Furthermore, this type of visualization can reveal patterns that indicate potential “code smells” or areas where refactoring might be needed. For example, by highlighting clusters of methods that naturally belong together but are dispersed across different classes, the visualization can help identify opportunities for refactoring to enhance code cohesion and modularity.

It also allows developers to quickly spot method names that don’t follow established naming conventions, such as discovering a method named fetchData in a cluster where the convention is to use retrieveData.

Concepts and terminology

Embeddings

Embeddings are numerical representations of data concepts that AI models can operate on. A data concept can be an image, a word, a document, chunks of a document, or even a method declaration. Since embeddings are vectors of floats, they can be used to do arithmetics. With the basis that embeddings represent entities, if two entities’ embeddings are close to each other numerically, the two entities will be similar. For example, you might think that “love” and “hate” would be far from each other, but they tend to have similar embeddings.
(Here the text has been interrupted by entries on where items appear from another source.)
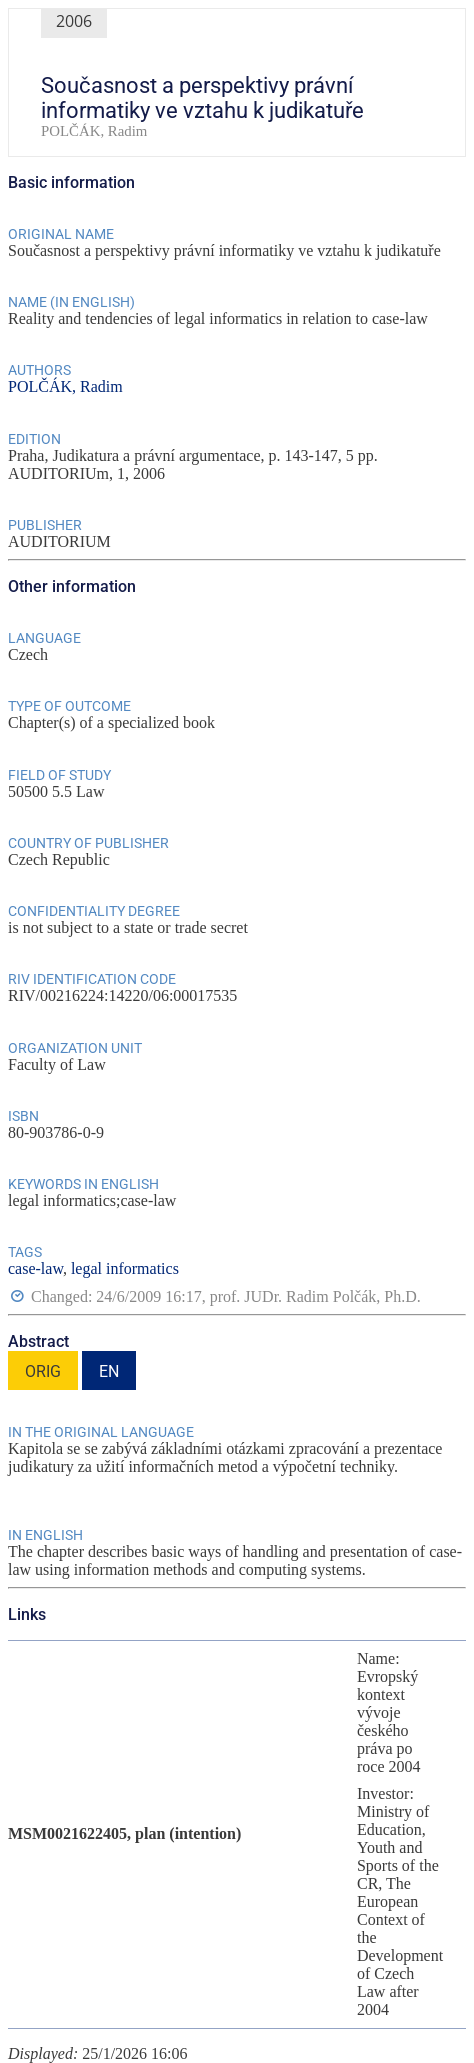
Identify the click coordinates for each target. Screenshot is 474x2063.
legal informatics (125, 1268)
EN (109, 1371)
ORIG (43, 1371)
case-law (35, 1268)
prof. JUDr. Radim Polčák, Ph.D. (315, 1296)
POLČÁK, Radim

They both are emotions that people use to define a relationship in regard to something or someone else.

Clustering

Clustering is the process of grouping similar objects together based on their features. It involves dividing a dataset into clusters, where objects within the same cluster are more similar to each other than to those in other clusters. Using the example above, we could see two clusters: one containing “hate”, “love” and “adore”, and another containing “table”.

How to produce the visualization

Before starting the visualization, you must first run a recipe which collects the embeddings for each method or class (depending on your preference). Select methods or classes depending on which one you want to analyze.

Once the recipe has finished running, click on the visualization tab and run the "clustering code snippets" visualization.

As a result you will get a 2D scatter plot, where each dot represents either a method or a class depending on what you selected. You can hover over any dot to reveal the name of the method or class. The closer two dots are, the more likely their contents are similar. For instance, you can expect to find methods that read, write, or delete files near each other.

What information can you extract from this?

  • You could find methods that do similar things but have different names, which could be refactored into a more cohesive design, such as creating a class that extends another to group similar functionality.
  • You can identify inconsistencies in naming conventions across the codebase, such as methods that perform similar actions but are named differently, which could be standardized for clarity.
  • It allows you to see which methods (or classes) are most closely related, potentially revealing opportunities for optimizing the codebase by improving modularity or reducing dependencies.

Gotchas & tips and tricks

  • Note that the methods are deduplicated, so only one dot represents a method even if it appears multiple times in the codebase. The deduplication is based on the full method declaration, not just the name or signature.
  • Running the visualization on too many repositories with too many methods or classes can make the information overwhelming and difficult to digest, so it’s best to narrow the scope when possible.
  • The embeddings used for clustering are based on the content of the method (or class) as well, not just the method (or class) names, which helps in grouping methods (or class) that perform similar tasks even if they have different names.
  • While clusters can provide useful information about related methods, the relative positions of the clusters within the visualization also hold significant insights. One dot may be perfectly in between two clusters, so its position conveys more information than the cluster it was assigned to.